Je ne vais pas vous mentir sur la quantité d’heures de jeu investie : c’est au prix d’un dévouement quasi total à Super Mario Kart qu’en août 2013, je suis parvenu à décrocher en quelques jours ce double Graal, visant à non seulement atteindre le statut de numéro 1 mondial sur le site de classements, mais aussi la médaille d’or lors du grand rassemblement annuel de la communauté. S’il me faudra attendre 2018 pour obtenir une deuxième médaille d’or (avec deux de bronze entre-temps), je passe alors quatre longues années à conserver le rang suprême sur le site de classements, continuant de battre des records du monde pour m’assurer le plus long règne possible. En 2017, j’ai été détrôné par mon rival, mais aussi ami hollandais, Karel van Duijvenboden, arrivé comme moi dans la communauté en 2004 et dont j’avais déjà beaucoup appris avant de lui chiper sa couronne en 2013. Un joueur avec qui, surtout, j’ai partagé des podiums en contre-la-montre lors des éditions américaine (en 2019) et japonaise (en 2024) du championnat de Super Mario Kart.

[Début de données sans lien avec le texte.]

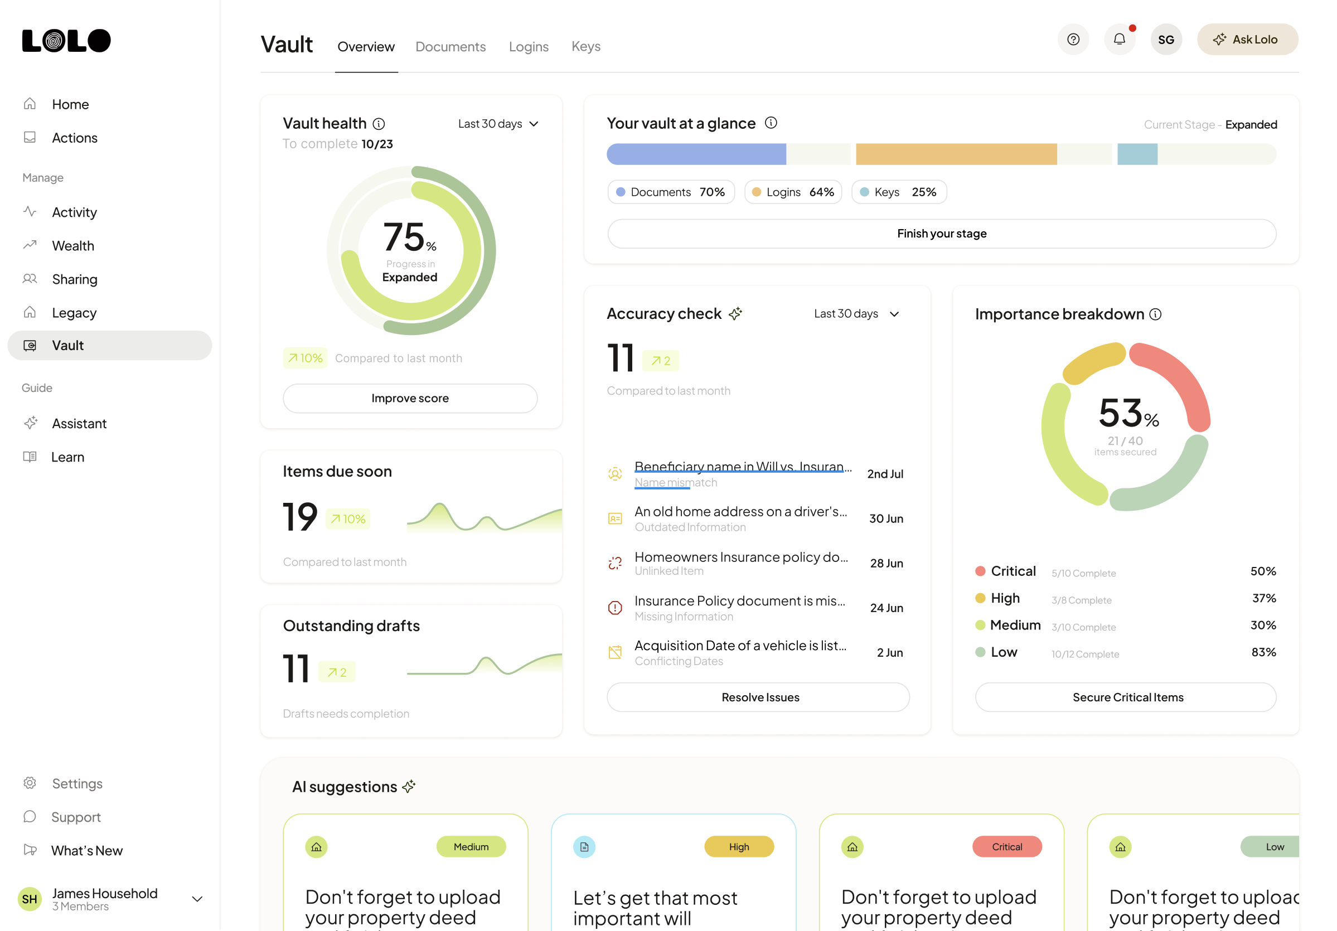
Task: Expand the James Household account switcher
Action: tap(197, 898)
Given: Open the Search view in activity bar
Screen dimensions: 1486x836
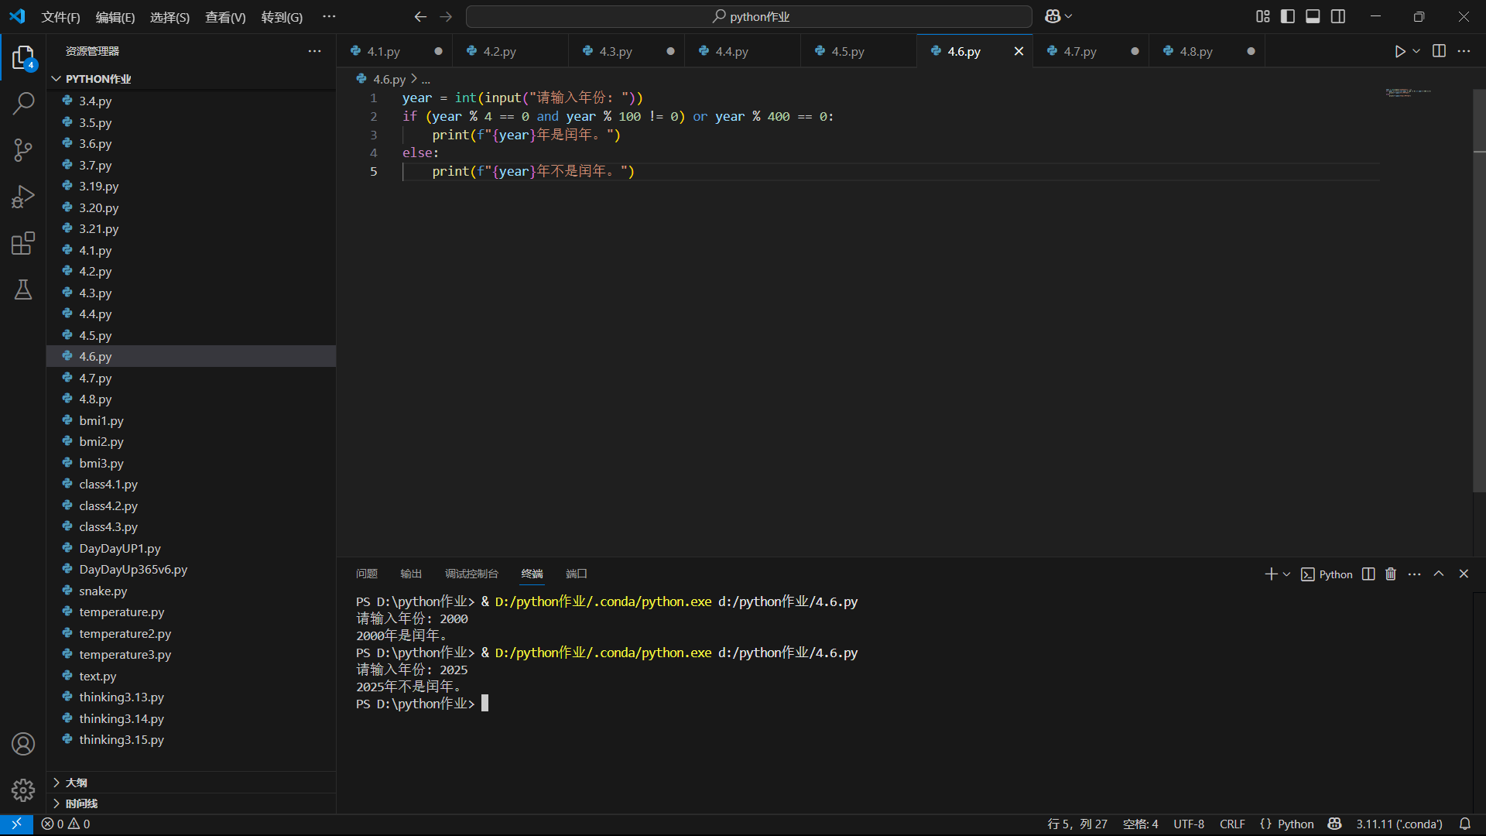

Depuis le milieu des années 2010, j’ai cessé de chasser les records du monde, ne gardant que celui de Rainbow Road en tête, pour le succès évoqué plus haut. Il ne m’en reste plus que 4 aujourd’hui, comparés à la vingtaine que je détenais en 2014. Cependant, il demeure primordial pour moi de participer au championnat mondial de Super Mario Kart, divisé depuis 2019 en deux événements (l’un historique en Europe depuis 2002 sur la zone PAL, l’autre sur la zone NTSC, aux États-Unis puis au Japon en 2024). C’est à la fois une semaine de vacances, mais aussi de retrouvailles avec des amis venus des quatre coins du globe, avec qui je partage la passion d’un jeu, mais aussi d’une compétition au niveau particulièrement élevé. Et l’occasion, plus que jamais, de chercher à continuer de briller tant ce jeu me tient à cœur, et parce que j’aime beaucoup trop l’idée d’être encore, le temps d’une soirée d’été, le meilleur joueur du monde sur le jeu de mon enfance.

Le plus beau dans tout ça ? Recevoir un message WhatsApp de mon meilleur ami de primaire, qui a suivi la compétition sur Twitch, qui me confie : « Je peux dire que j’ai perdu contre un champion du monde ». La fierté du cœur, indéniablement.